§ DATASET CONTENT
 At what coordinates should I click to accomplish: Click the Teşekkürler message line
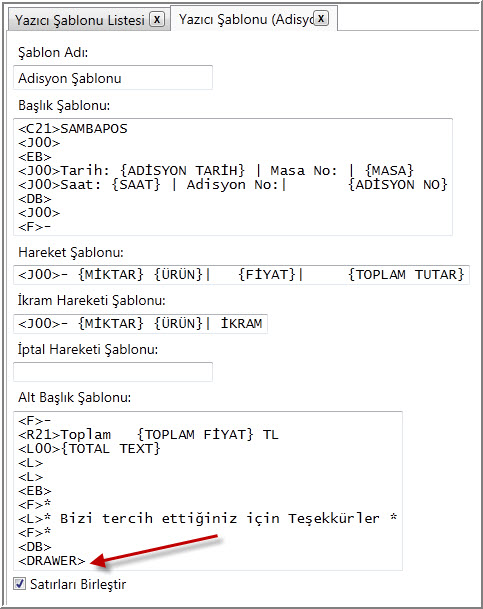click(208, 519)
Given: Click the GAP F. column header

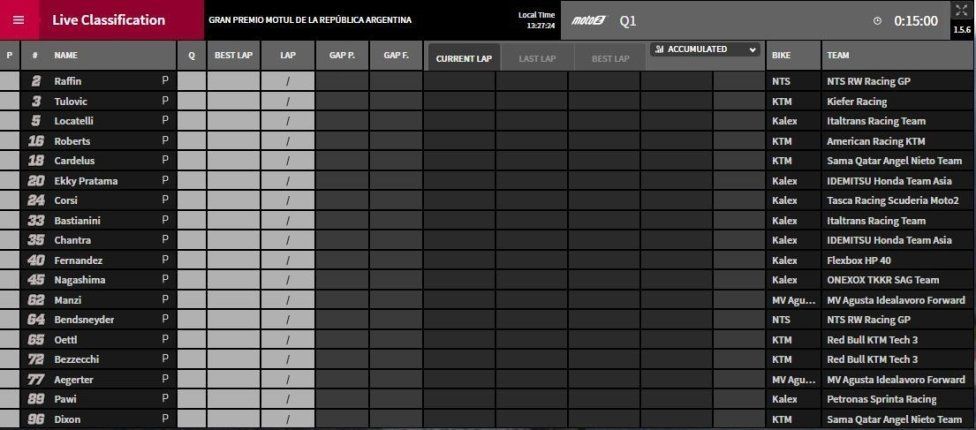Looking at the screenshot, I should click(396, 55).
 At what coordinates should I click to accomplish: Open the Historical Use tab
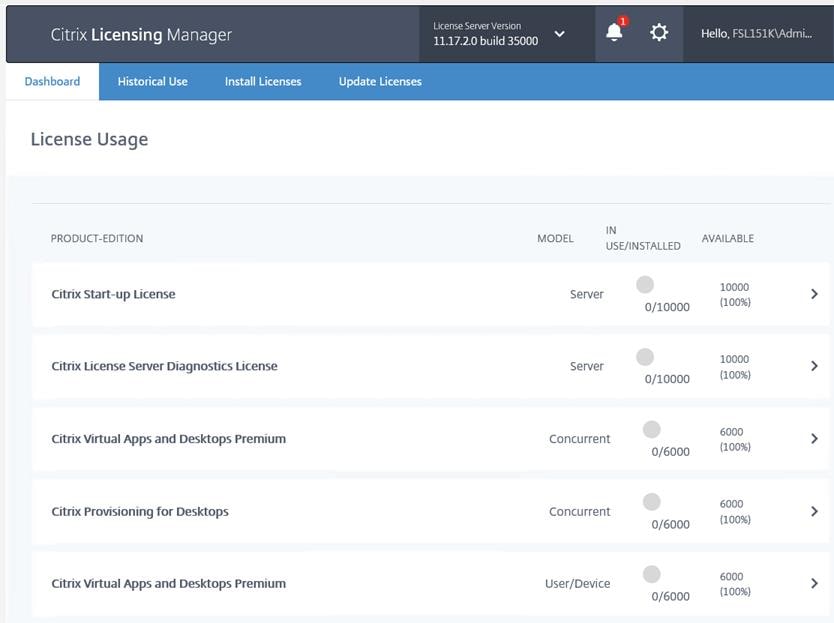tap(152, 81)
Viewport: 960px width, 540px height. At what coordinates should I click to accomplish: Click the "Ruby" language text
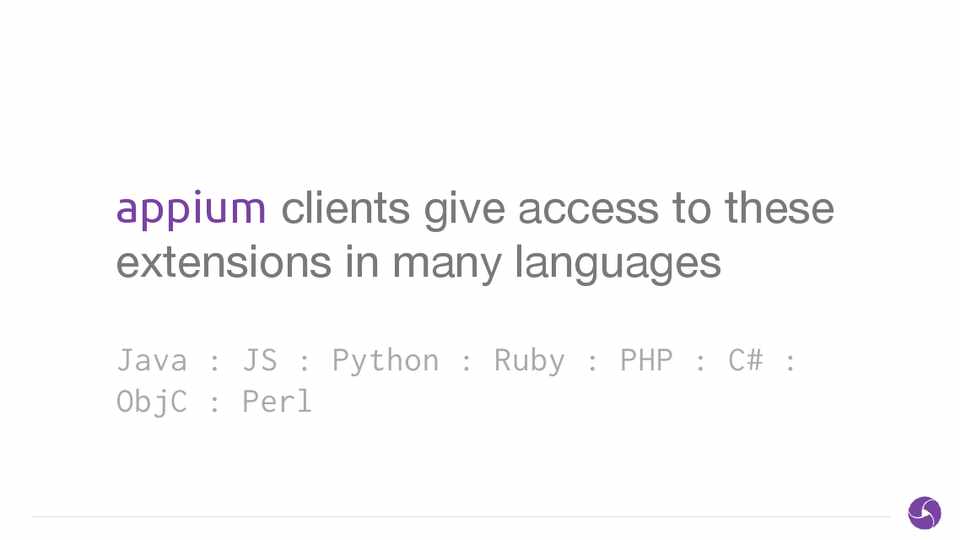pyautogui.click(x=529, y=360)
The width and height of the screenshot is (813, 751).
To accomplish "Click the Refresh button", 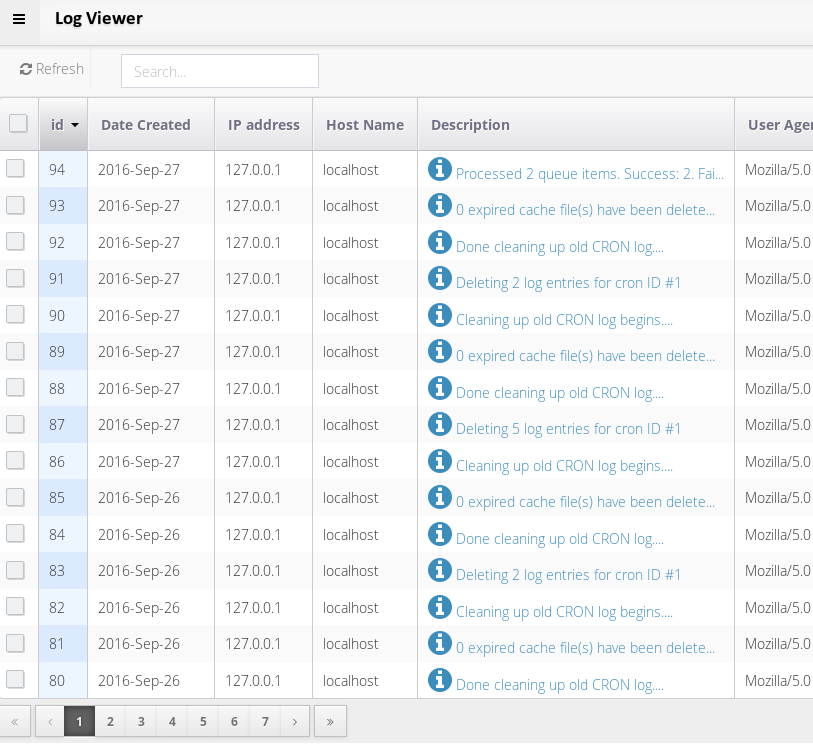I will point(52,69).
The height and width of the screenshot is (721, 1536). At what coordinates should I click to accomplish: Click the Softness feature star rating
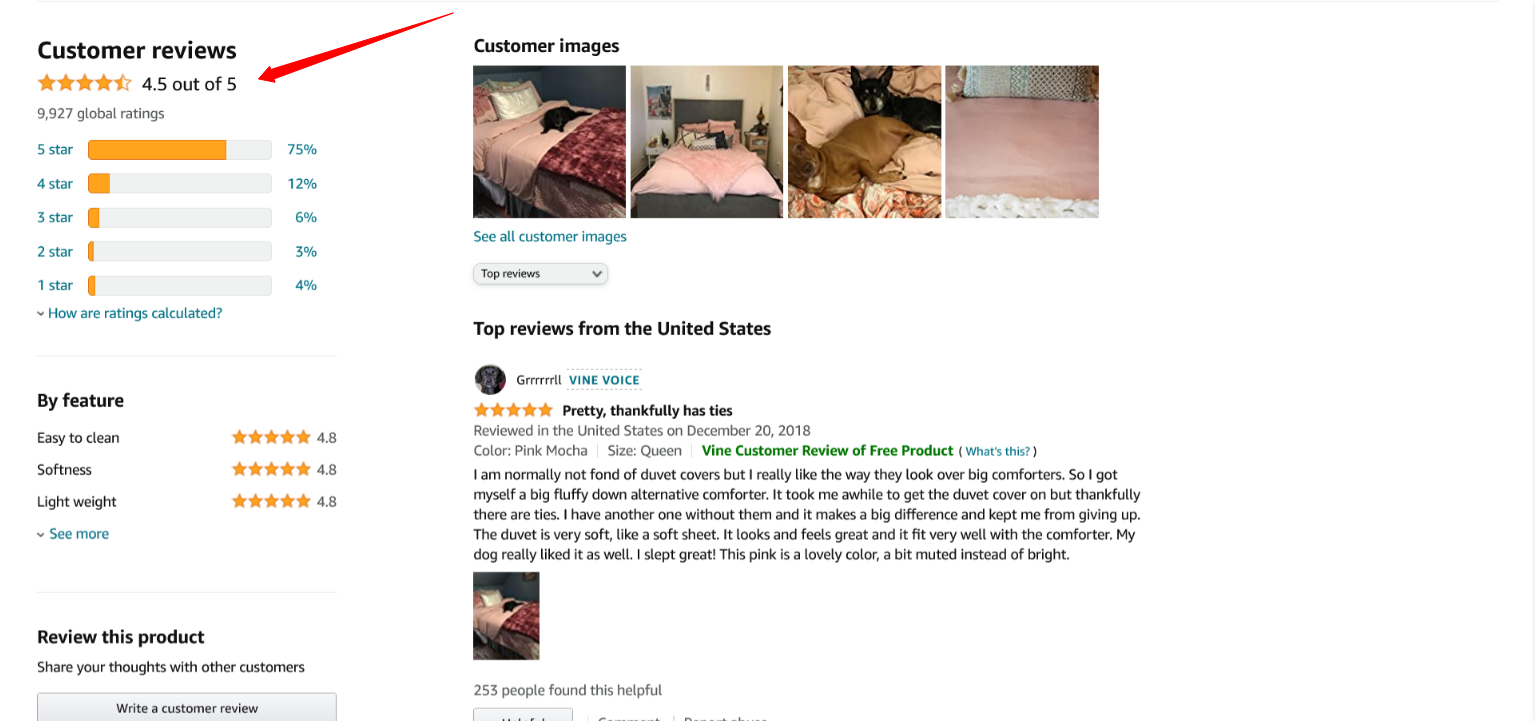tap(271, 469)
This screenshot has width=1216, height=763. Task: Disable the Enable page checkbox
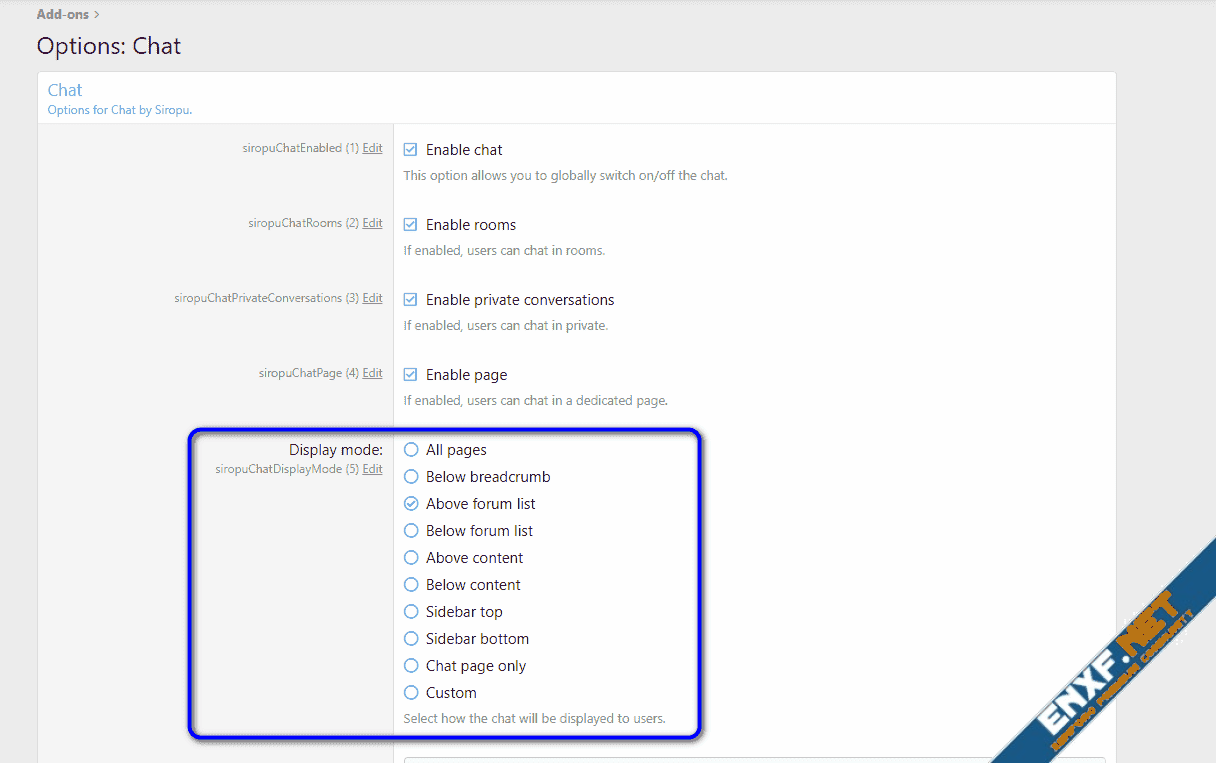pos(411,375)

§ ACTIVITY
Only lines from the one holding "The height and" through the last line of the entries above are wanted, both ends included, each retyped exactly; no pictures.

§ YOUR RESPONSE
The height and width of the screenshot is (721, 1536). At what coordinates should I click to accomplish: Click the Softness feature star rating
tap(271, 469)
This screenshot has width=1216, height=763. Task: Disable the Enable page checkbox
pos(411,375)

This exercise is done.